Building applications using Mayavi

Section summary

This section describes how Mayavi can be used as a scientific data visualization and 3D plotting tool in interactive application.

Mayavi can be used as a fully integrated and interactive 3D plotting tool in a GUI application. Using the event model behind Traits and TVTK, all the different properties of a visualization can be changed dynamically, including the data visualized itself.

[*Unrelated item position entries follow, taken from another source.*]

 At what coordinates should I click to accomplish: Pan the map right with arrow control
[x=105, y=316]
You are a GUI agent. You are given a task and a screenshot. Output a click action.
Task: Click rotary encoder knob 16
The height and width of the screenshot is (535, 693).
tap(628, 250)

In this section, we first show how an interactive dialog embedding a Mayavi scene can be built, using Traits. Then we show how to integrate this dialog in a WxPython or a PyQt application.

Custom interactive dialogs

Mayavi and TVTK are entirely built using the Traits library which provide easy callbacks and visualization for objects attribute. All the different properties of the pipeline and pipeline objects are expressed as Traits, ie special attributes that can be visualized in dialogs, and that fire callbacks when they are modified. In particuler this means that when a visualization object is modified, the scene can update automatically.

We strongly suggest that you refer to the Traits documentation for more details, and to the tutorial for a quick introduction.

Embedding a Mayavi scene in a Traits dialog

To build a custom dialog with a Mayavi scene, the best option is to create a class deriving from the base Traits class. A special attribute, called SceneModel can be used as an attribute to represent a Mayavi scene that can accept objects. This defines the model, ie the main HasTraits object in which the application logics is contained.

A view of this object, as a dialog, can be created using the .configure_traits method of this object. If a view is explicitely specified the embedded Mayavi scene can be represented with the usual widget for scene by specifying for it the SceneEditor:

from enthought.traits.api import HasTraits, Instance
from enthought.traits.ui.api import View, Item
from enthought.tvtk.pyface.scene_model import SceneModel
from enthought.tvtk.pyface.scene_editor import SceneEditor

class MyModel(HasTraits):
    scene = Instance(SceneModel, ())

    view = View(Item('scene', height=400, show_label=False,
                    editor=SceneEditor()))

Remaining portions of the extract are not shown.